▸ **Exercise instructions**:
From the line containing "588x370 pixels. How" through the last line of the records below, each line is to be repeated exactly; pictures are to be omitted.

▸ **Given records**:
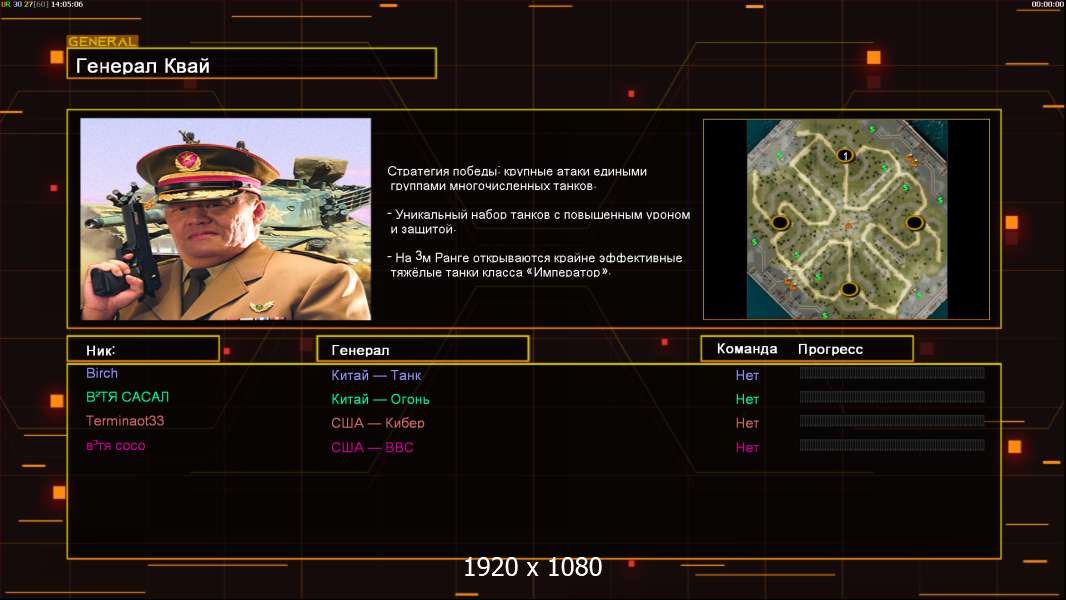The width and height of the screenshot is (1066, 600).
Task: Click General Kwai's portrait image
Action: pos(225,219)
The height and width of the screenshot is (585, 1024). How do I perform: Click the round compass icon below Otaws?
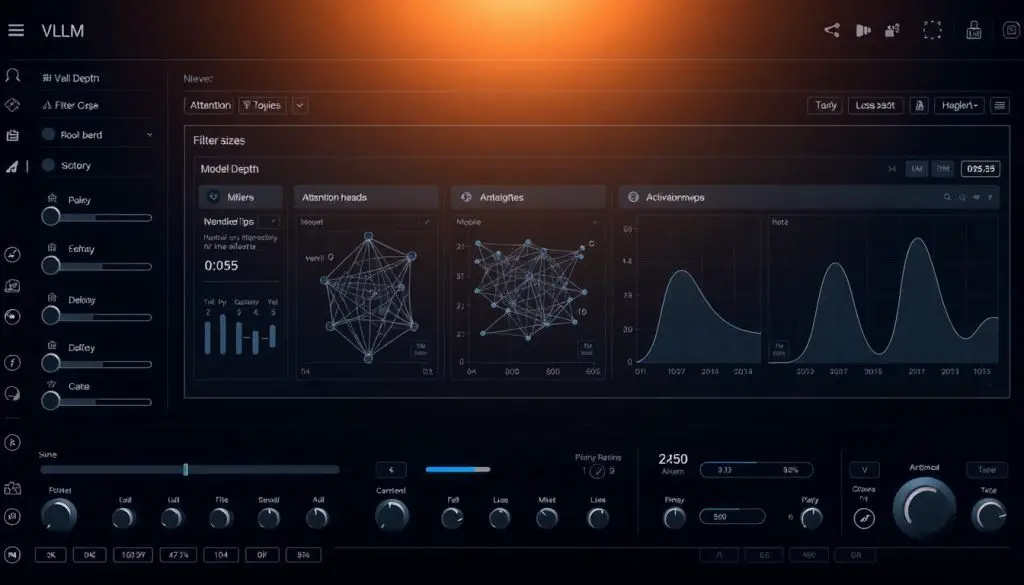pos(862,518)
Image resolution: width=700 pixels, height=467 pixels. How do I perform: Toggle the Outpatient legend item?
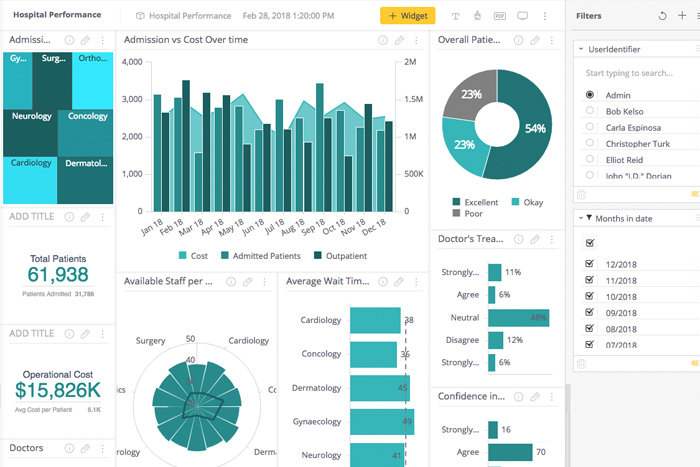pos(341,256)
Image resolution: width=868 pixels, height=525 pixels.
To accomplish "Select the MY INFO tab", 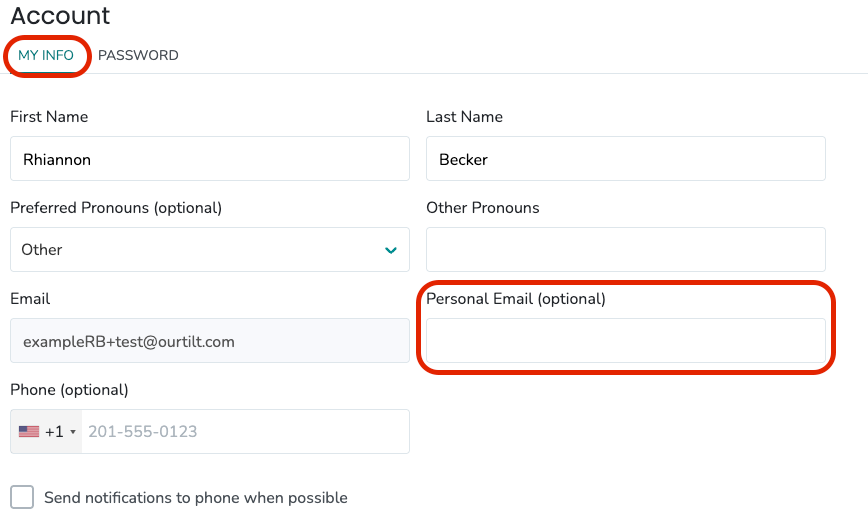I will click(46, 55).
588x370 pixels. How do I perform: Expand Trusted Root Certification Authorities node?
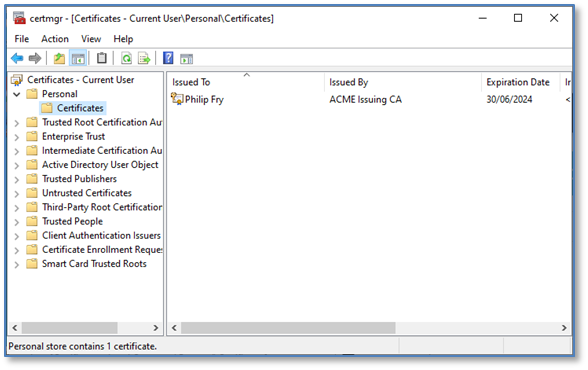click(x=16, y=123)
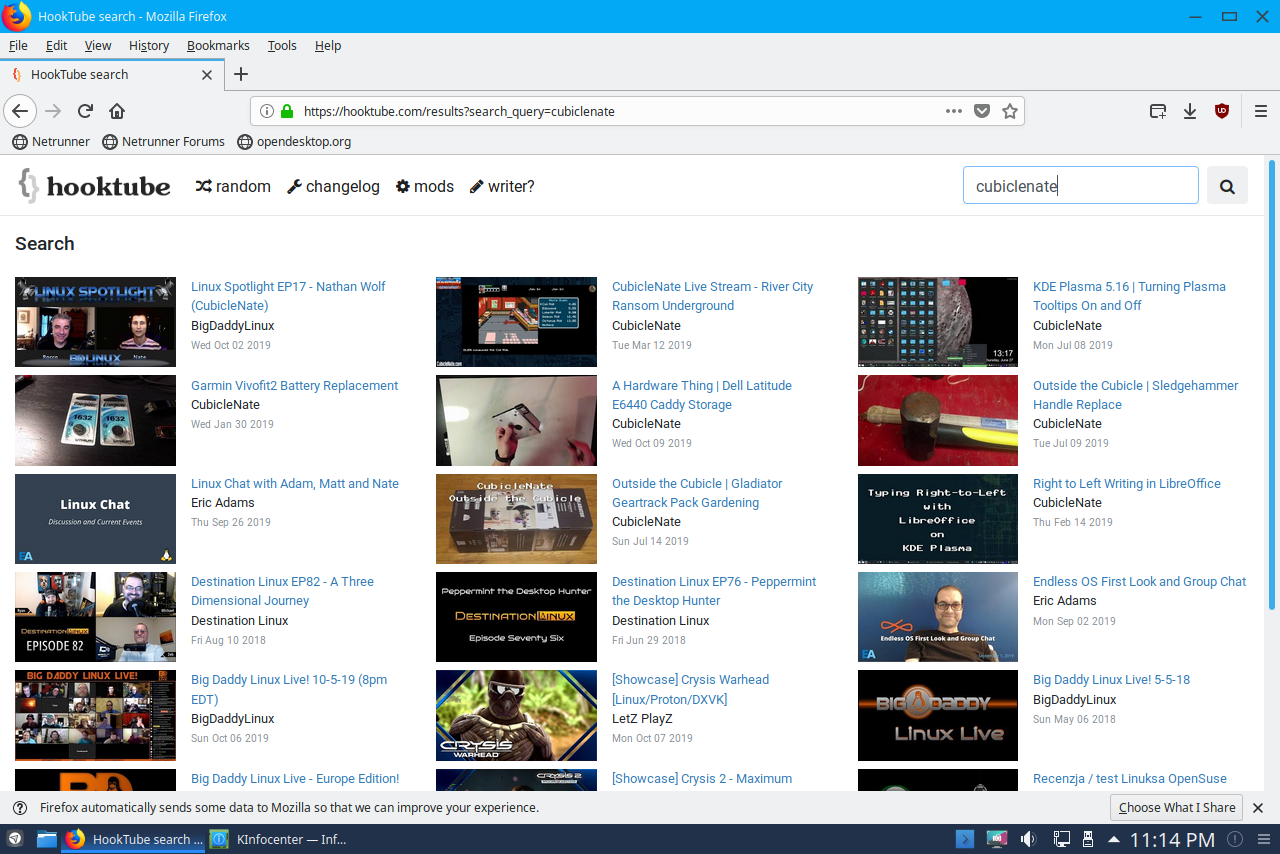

▸ **Exercise output**:
588x370 pixels. How do I perform: Expand Trusted Root Certification Authorities node?
click(x=16, y=123)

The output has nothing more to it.